I do my best to be chipper, really I do but sometimes life gets the better of me and I am prone to either a short temper which leaves me snapping at everyone over the smallest of things or I retreat in to myself completely and barely say a word. I’m putting it down to a mixture of hormones at various points in the month as well as the pressures of still not being in work, dealing with eating disorder recovery 24/7 and not sleeping brilliantly but it’s pretty handy to be able to at least warn people they might not quite get the reaction they are expecting from me.

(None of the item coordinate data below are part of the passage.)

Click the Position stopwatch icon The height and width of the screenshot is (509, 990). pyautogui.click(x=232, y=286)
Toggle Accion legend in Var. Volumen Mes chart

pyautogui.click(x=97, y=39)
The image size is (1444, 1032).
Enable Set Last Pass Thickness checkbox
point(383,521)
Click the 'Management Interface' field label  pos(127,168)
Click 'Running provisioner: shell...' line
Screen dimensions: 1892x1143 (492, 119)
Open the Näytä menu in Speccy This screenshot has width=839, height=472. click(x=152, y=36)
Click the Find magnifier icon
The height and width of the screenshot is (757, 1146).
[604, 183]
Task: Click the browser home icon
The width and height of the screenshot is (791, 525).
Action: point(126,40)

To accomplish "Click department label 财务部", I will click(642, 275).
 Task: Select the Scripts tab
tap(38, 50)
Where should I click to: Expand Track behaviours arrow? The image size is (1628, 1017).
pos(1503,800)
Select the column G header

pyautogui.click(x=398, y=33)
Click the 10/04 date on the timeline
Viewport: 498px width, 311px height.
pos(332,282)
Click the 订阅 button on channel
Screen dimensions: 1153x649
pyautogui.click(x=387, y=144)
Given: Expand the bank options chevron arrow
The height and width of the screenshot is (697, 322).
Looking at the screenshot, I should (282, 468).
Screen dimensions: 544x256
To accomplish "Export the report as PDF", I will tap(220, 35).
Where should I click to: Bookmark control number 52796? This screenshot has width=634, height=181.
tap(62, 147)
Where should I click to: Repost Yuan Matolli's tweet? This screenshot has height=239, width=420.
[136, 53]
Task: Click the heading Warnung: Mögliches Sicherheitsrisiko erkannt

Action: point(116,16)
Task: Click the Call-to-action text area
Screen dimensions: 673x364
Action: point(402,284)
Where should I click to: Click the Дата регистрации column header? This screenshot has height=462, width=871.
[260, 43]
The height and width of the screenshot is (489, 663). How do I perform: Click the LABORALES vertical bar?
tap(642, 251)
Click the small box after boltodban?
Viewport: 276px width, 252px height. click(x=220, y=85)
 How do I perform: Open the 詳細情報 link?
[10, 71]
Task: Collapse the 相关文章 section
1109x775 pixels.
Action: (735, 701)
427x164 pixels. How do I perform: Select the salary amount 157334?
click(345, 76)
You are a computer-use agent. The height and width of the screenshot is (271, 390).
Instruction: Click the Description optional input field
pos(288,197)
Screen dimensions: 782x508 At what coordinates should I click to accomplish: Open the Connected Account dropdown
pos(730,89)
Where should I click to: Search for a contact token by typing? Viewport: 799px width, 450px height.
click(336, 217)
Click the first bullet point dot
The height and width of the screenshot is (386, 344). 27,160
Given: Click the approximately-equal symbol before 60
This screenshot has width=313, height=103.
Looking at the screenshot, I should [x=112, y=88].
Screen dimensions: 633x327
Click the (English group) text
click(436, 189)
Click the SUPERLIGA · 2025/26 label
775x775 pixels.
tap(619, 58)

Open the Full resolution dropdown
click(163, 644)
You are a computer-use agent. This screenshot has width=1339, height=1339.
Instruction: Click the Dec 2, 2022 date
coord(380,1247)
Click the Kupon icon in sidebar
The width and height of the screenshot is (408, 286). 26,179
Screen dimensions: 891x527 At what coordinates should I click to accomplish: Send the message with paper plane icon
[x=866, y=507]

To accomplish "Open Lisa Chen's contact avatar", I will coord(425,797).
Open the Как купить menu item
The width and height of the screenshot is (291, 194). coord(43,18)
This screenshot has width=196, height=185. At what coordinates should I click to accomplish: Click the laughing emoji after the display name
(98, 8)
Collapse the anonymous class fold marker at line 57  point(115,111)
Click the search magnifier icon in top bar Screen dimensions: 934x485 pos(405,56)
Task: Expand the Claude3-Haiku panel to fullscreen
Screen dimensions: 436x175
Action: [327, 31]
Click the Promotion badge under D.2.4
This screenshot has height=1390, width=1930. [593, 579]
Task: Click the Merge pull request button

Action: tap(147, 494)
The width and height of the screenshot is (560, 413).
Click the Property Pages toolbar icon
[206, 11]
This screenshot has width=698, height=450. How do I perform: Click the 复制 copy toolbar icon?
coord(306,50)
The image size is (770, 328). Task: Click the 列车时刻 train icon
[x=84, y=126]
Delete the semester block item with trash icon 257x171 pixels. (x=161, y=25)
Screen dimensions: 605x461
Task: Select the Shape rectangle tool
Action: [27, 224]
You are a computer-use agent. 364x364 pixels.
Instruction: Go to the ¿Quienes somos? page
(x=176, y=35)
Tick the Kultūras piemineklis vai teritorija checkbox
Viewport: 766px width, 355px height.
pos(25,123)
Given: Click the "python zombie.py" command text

This was actually a really hard outfit for me to photograph- aforementioned eating disorder recovery is taking it’s toll and the struggle with seeing changes in my body [of which I know are further grossly exaggerated in my head due to the nature of the beast] has left my body confidence at rock bottom. Still, it has to be done and I can’t go backwards so I’m determined to keep on wearing the things I want to wear and not give in to the urges to hide behind baggy dresses and jumpers all of the time- although of course they have their time and place!
It’s a hard journey and harder still when you can’t explain to anyone why after 15 years this still torments you. Why you’ve been signed off from work for almost a year knowing exactly what you need to do to get back there [which you want more than anything else] and yet still struggle so much to do it. Having spent the majority of last year firmly in denial this year has seen a renewed determination and slowly but surely progress is being made. It feels fast, it feels scary and I’m not even sure why I’m writing about it on the blog, other than to serve as a reminder to myself but the end result will be worth it and this time there IS no going back. I have plans, things I want to achieve and there is no room for anorexia to be my side kick.
Apologies for getting so deep and personal once again, it happens from time to time and I did say I wanted to bring a bit more “real life” to the blog.
I suppose I should also apologise for all of the random people I’ve snapped at over the last few months, well, mostly. Friends and family please accept my sincerest apologies. Random people I encounter on a daily basis who seem to make it their life mission to wind me up? I’m so not sorry!